Dataset rows

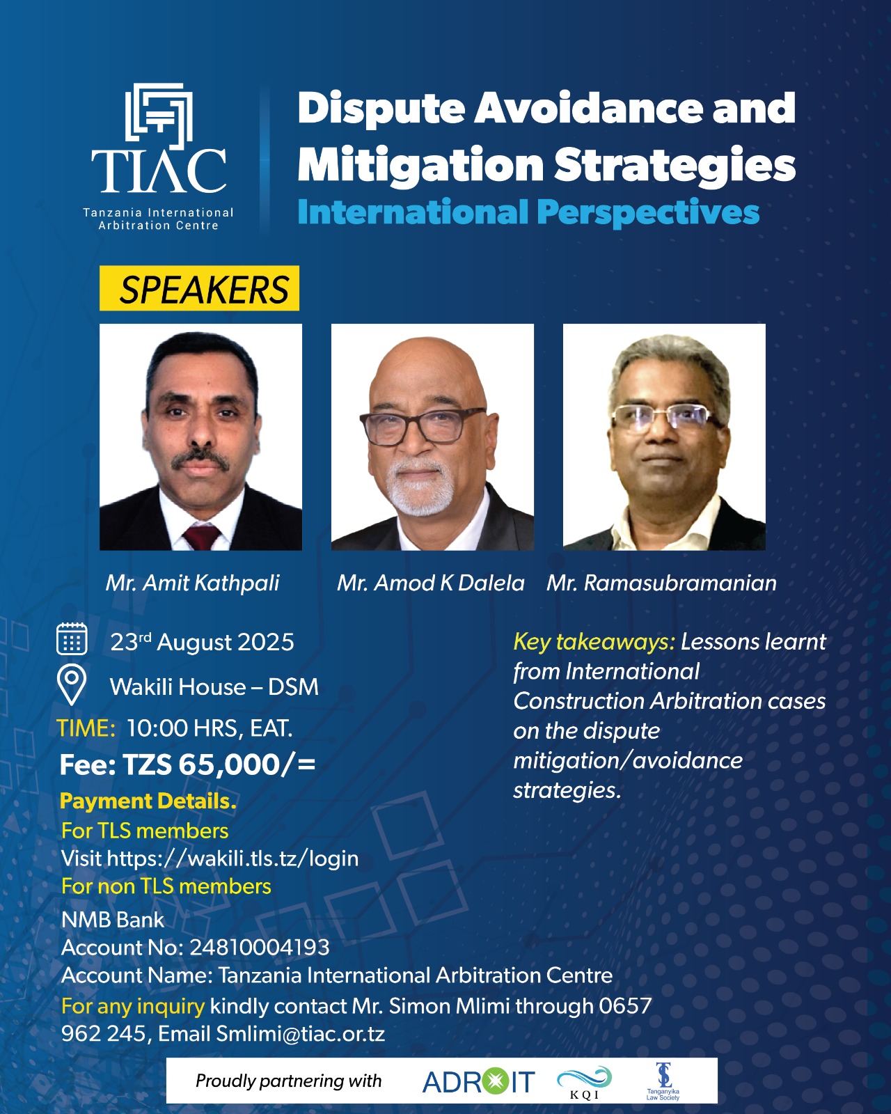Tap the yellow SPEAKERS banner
coord(199,288)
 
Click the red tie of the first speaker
coord(201,537)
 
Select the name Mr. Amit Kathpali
coord(193,583)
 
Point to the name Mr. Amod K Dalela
coord(431,583)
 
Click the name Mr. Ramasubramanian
coord(662,583)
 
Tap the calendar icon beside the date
coord(72,639)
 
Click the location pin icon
coord(72,685)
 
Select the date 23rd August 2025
coord(202,642)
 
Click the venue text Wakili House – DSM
coord(214,687)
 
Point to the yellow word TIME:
coord(86,728)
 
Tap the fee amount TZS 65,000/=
coord(219,764)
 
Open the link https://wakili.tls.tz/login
coord(232,858)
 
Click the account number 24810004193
coord(260,948)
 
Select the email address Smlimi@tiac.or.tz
coord(300,1034)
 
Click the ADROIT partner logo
coord(478,1081)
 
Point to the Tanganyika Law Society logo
coord(663,1081)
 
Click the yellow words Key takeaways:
coord(594,643)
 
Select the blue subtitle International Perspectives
coord(528,212)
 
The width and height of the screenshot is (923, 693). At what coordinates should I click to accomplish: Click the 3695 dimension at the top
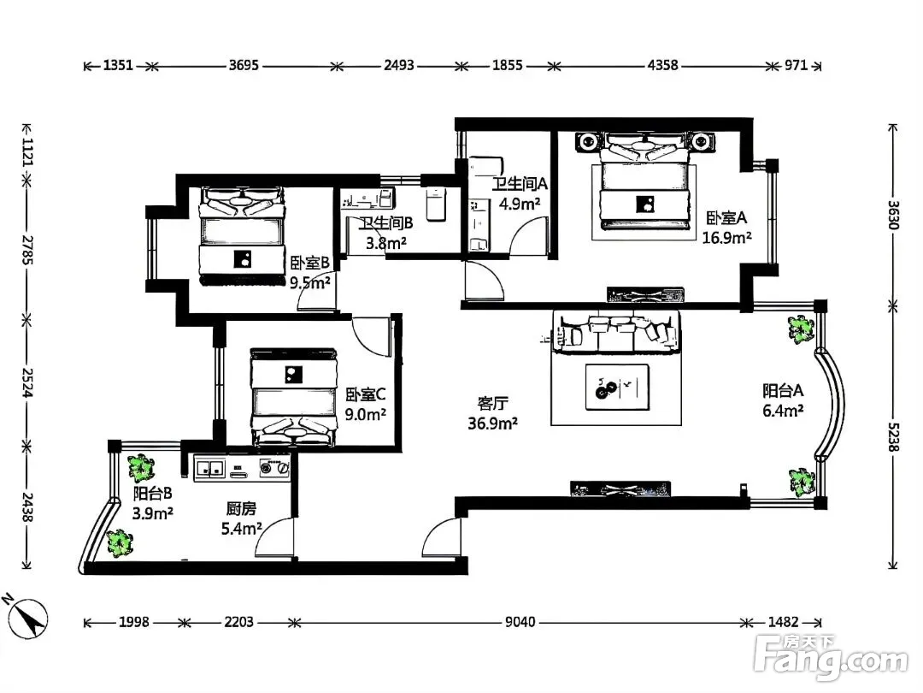244,65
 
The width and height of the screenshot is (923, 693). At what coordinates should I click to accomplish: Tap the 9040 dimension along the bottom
520,622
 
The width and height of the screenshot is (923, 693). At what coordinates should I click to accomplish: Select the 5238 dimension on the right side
894,437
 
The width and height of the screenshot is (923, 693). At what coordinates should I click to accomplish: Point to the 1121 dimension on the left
27,151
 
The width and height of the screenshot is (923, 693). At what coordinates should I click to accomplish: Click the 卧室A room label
726,217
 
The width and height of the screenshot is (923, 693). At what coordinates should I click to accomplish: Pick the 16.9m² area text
726,238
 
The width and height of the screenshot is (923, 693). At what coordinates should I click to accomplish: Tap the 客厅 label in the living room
493,403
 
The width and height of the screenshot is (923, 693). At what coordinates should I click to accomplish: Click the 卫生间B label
386,222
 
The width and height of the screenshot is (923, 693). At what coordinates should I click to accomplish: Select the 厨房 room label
241,508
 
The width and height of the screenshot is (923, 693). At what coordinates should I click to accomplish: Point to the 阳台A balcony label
783,390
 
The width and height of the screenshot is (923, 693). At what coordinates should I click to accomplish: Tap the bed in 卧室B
242,236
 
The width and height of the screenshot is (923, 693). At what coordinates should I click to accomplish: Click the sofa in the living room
615,332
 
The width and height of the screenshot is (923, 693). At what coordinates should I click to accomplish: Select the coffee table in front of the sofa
618,387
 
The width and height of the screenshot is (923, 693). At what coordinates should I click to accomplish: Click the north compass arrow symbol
27,619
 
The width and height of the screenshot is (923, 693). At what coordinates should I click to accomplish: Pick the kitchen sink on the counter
210,468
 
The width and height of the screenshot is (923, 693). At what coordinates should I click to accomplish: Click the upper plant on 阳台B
141,469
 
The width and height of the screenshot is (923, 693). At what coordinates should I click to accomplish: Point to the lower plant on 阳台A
801,482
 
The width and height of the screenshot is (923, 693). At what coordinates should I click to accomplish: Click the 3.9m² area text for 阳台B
152,513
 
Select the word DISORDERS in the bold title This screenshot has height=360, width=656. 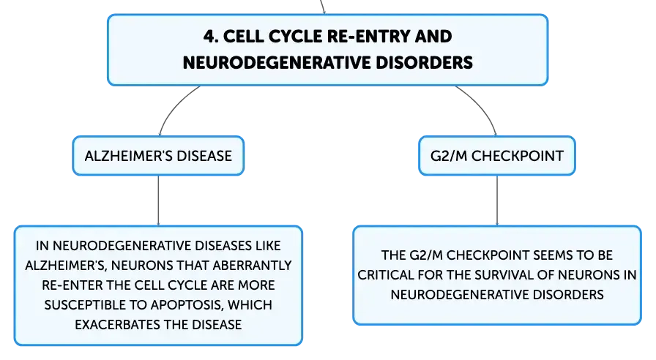pos(424,63)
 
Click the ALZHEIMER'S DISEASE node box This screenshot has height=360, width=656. pos(158,156)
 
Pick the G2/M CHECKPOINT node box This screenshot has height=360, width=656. pos(497,156)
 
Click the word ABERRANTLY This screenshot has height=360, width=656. pos(253,266)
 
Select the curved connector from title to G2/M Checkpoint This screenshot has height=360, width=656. pos(482,105)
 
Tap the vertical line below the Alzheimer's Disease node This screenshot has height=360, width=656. pos(159,200)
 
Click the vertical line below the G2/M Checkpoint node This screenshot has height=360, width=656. pos(497,200)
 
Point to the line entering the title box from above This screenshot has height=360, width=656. pos(323,7)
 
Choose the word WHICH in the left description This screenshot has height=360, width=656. pos(250,305)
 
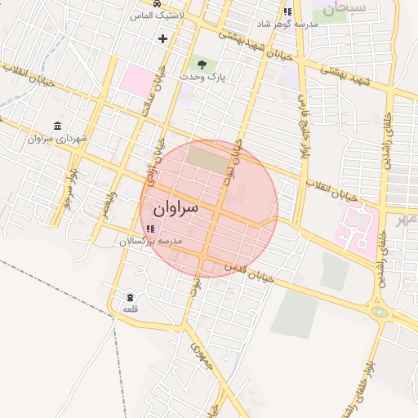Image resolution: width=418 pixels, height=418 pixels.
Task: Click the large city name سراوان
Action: (x=176, y=209)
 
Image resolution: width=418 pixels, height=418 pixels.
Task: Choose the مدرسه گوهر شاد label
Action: (x=288, y=24)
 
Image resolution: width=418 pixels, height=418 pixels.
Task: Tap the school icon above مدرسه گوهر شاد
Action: (x=287, y=11)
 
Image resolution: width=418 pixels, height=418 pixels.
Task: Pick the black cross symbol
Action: (x=162, y=38)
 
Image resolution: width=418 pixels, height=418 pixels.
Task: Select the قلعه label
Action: (x=130, y=309)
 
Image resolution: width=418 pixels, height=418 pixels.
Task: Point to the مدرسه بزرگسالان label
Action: (x=151, y=242)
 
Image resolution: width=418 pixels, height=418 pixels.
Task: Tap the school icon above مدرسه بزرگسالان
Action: (x=150, y=228)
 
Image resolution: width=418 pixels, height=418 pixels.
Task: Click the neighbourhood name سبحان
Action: (x=344, y=10)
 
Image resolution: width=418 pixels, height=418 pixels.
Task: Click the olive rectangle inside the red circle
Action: (x=209, y=158)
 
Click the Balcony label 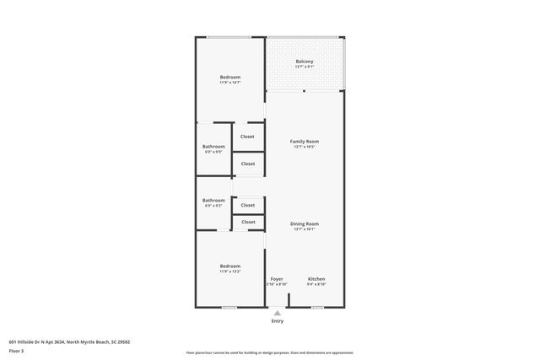(305, 62)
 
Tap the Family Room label (305, 141)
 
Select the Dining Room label (305, 223)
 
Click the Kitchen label (316, 279)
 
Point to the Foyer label (277, 279)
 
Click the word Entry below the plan (278, 321)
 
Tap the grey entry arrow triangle (278, 313)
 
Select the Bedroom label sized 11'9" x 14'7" (230, 78)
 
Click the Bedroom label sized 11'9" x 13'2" (230, 266)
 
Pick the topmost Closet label (247, 136)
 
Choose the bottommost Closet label (248, 222)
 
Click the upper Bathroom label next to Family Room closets (213, 147)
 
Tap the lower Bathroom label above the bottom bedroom (213, 201)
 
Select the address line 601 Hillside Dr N (68, 341)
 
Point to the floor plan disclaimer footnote (269, 352)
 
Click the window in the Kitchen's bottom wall (316, 308)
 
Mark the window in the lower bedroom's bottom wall (229, 308)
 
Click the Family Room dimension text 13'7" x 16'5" (305, 147)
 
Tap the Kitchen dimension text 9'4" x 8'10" (316, 285)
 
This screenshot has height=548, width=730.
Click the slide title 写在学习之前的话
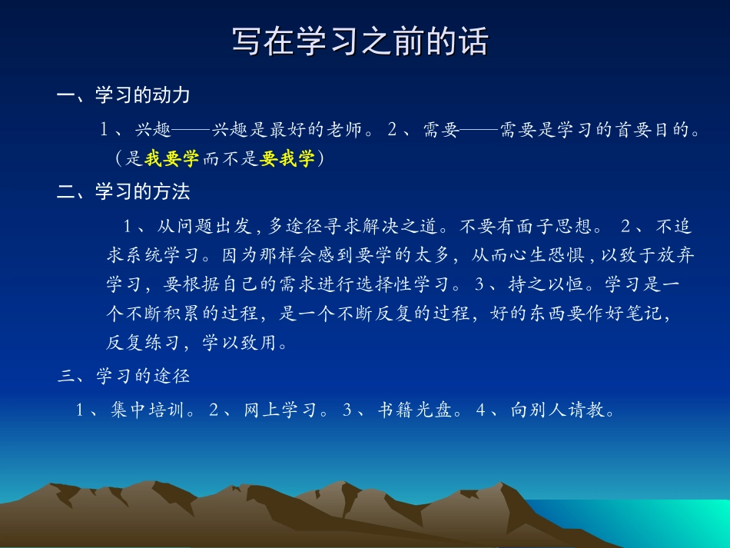coord(360,42)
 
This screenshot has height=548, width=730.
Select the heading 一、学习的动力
coord(123,95)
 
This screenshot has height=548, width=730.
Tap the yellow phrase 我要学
coord(171,159)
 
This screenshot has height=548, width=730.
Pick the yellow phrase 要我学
coord(287,159)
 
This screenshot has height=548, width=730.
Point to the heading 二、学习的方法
coord(123,191)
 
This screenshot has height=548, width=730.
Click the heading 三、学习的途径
coord(124,376)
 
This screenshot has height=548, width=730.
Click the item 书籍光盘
coord(414,410)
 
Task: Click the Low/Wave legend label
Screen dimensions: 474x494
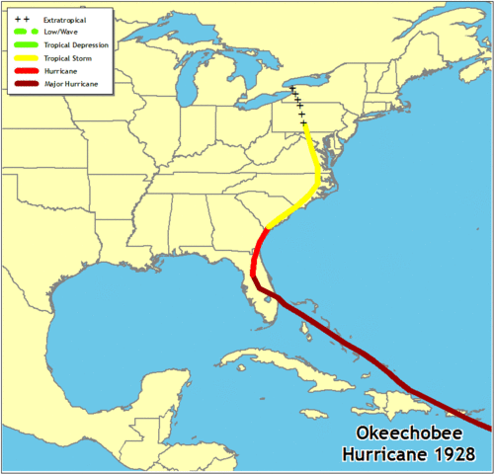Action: point(61,33)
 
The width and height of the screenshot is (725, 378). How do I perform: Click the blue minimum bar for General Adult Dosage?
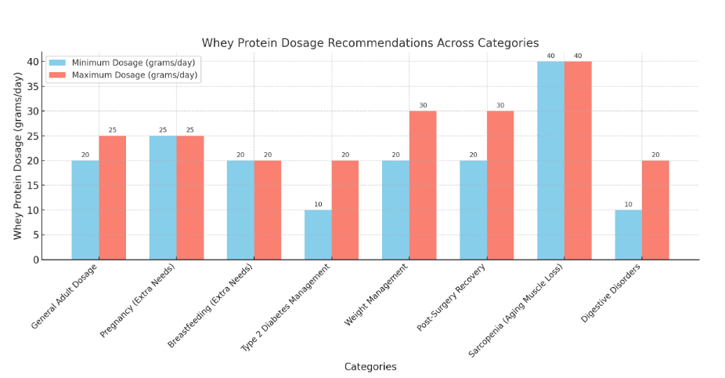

Your goal
Render the lines from the first one through the line containing "coord(594,643)", inclusive, as a JSON list of strings, one string per line and no entries for blank lines. Omit the pictures.

Task result
[
  "Tap the yellow SPEAKERS banner",
  "coord(199,288)",
  "Click the red tie of the first speaker",
  "coord(201,537)",
  "Select the name Mr. Amit Kathpali",
  "coord(193,583)",
  "Point to the name Mr. Amod K Dalela",
  "coord(431,583)",
  "Click the name Mr. Ramasubramanian",
  "coord(662,583)",
  "Tap the calendar icon beside the date",
  "coord(72,639)",
  "Click the location pin icon",
  "coord(72,685)",
  "Select the date 23rd August 2025",
  "coord(202,642)",
  "Click the venue text Wakili House – DSM",
  "coord(214,687)",
  "Point to the yellow word TIME:",
  "coord(86,728)",
  "Tap the fee amount TZS 65,000/=",
  "coord(219,764)",
  "Open the link https://wakili.tls.tz/login",
  "coord(232,858)",
  "Click the account number 24810004193",
  "coord(260,948)",
  "Select the email address Smlimi@tiac.or.tz",
  "coord(300,1034)",
  "Click the ADROIT partner logo",
  "coord(478,1081)",
  "Point to the Tanganyika Law Society logo",
  "coord(663,1081)",
  "Click the yellow words Key takeaways:",
  "coord(594,643)"
]